Peter Gregson’s recollections (Copycat Stories) of freeloaders and pirates among newspaper correspondents gravitating around Reuter bureaux or Reuter reporters in the field brought back some memories of my own.


There was an award-winning lady journalist from one Fleet Street title who would swan nonchalantly into the Moscow bureau, and - if I was punching a story onto the teleprinter - would stand behind me and massage my shoulders (it was NOT a sensuous experience) while not very surreptitiously reading my copy.


In Mexico, there was a stringer for another London daily who, after I had gone home on days when there had actually been news, would come to the office to pick up a copy of the bureau file from the duty office boy. They had, it emerged near the end of my posting, a financial arrangement.


Yes, it is true as Peter suggests that John Miller (Obituary), was not totally innocent of lifting a line or two during his frequent passages through the Moscow office. But then, as Marc Anthony said, “he was my friend… etc”. And he was captain of the press broomball team.


Far more egregious, not to say annoying, was the snooty young correspondent from a major US newspaper of record (come to think of it, there were two from two different papers) whose stories for the first year of his posting were amazingly like ours, though he never came near our office.


We could track his output because, although with a delay of three or four days, a slimmed-down version of his paper reached us through the Soviet postal system.


A spy eventually established that a sub on his news desk would telex him the first few paragraphs of the Reuter stories. There was not much we could do about that. I suppose we should have felt flattered that he was milking us and not AP.


His paper was not the only one serving their correspondents in the same way in those days. Fleet Street, including the DT, was not slow to adopt the practice after, in the mid-1960s, the Soviet authorities allowed uncensored telephone and teleprinter lines into Moscow news bureaux.


Often the newspapers themselves were directly guilty of piracy, even though Reuter contracts specified that use of our stories should be credited.

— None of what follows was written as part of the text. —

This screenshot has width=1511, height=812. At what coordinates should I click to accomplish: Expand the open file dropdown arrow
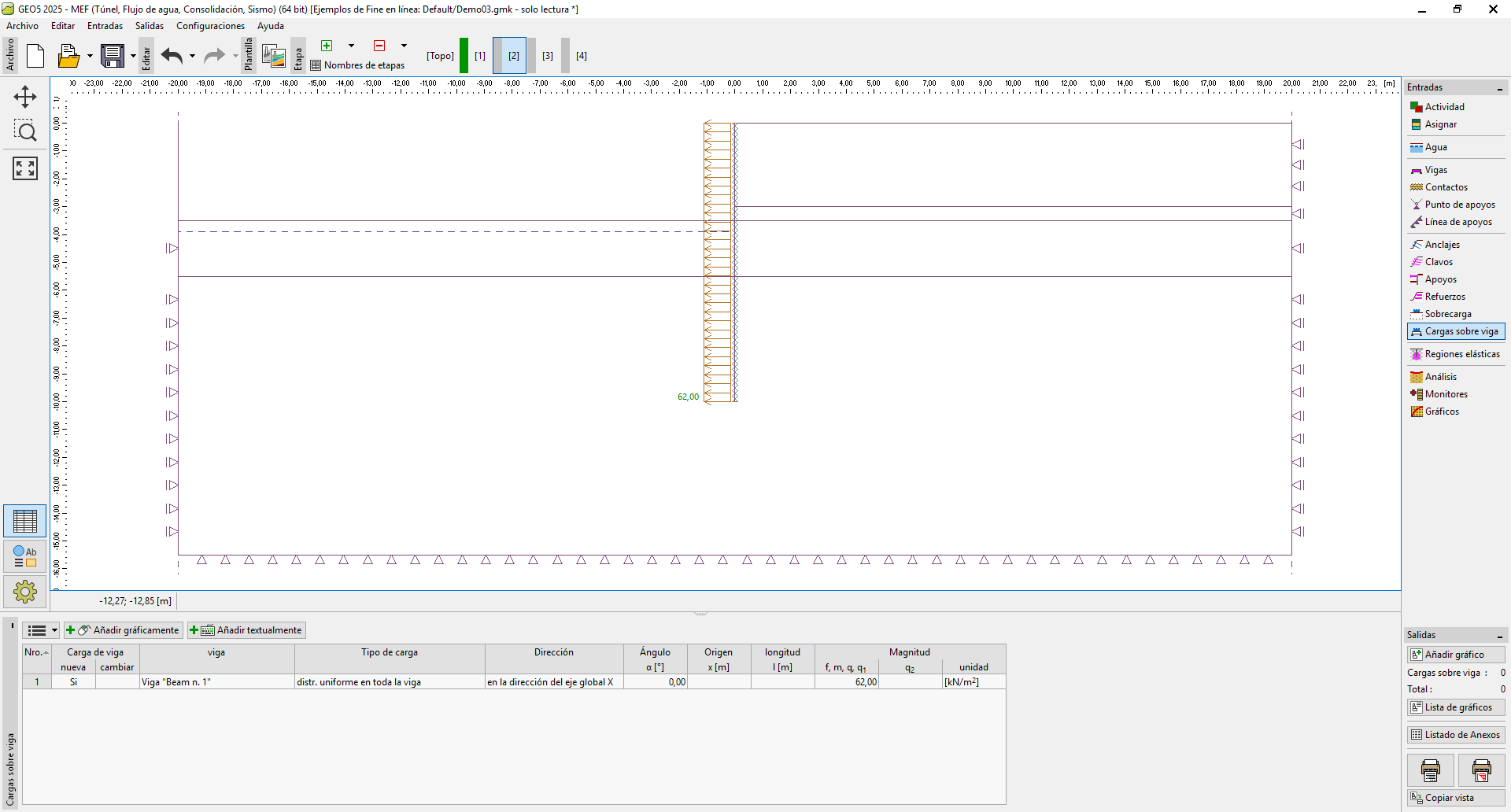90,56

As an innocent relative newcomer to the trade, my initial encounter with this practice was on my first home leave from Moscow in 1965. Off the BEA at Heathrow, I spotted quite a large headline on a newspaper stand that looked as though it ought to be familiar.


A closer look showed it was the story (disclosure: based on a tip from John Miller) on a once-jailed bad boy of Soviet football who had redeemed himself and returned to the Spartak forward line. I was very proud of the piece, but disillusion struck when I saw the credit: “By our Staff Writer.”


Just one to try match Peter’s Wise story. In 1971, West Germany’s ambassador to Guatemala was kidnapped by Maoist guerrillas demanding detained comrades be freed. The government refused and the guerrillas shot the diplomat and dumped his body in a field outside the capital.


Uli Schmetzer, from our Mexico City bureau, persuaded a Guatemalan police unit to take him with them to recover the corpse. Back in his hotel, he called in what was one of Uli’s always colourful stories from what he thought was a safe phone in the lobby.


Back upstairs in his thin-walled room, he heard the just arrived Daily Mail man next door dictating. “I stood over the bloodied body of the West German envoy… Fill in background from Reuters…”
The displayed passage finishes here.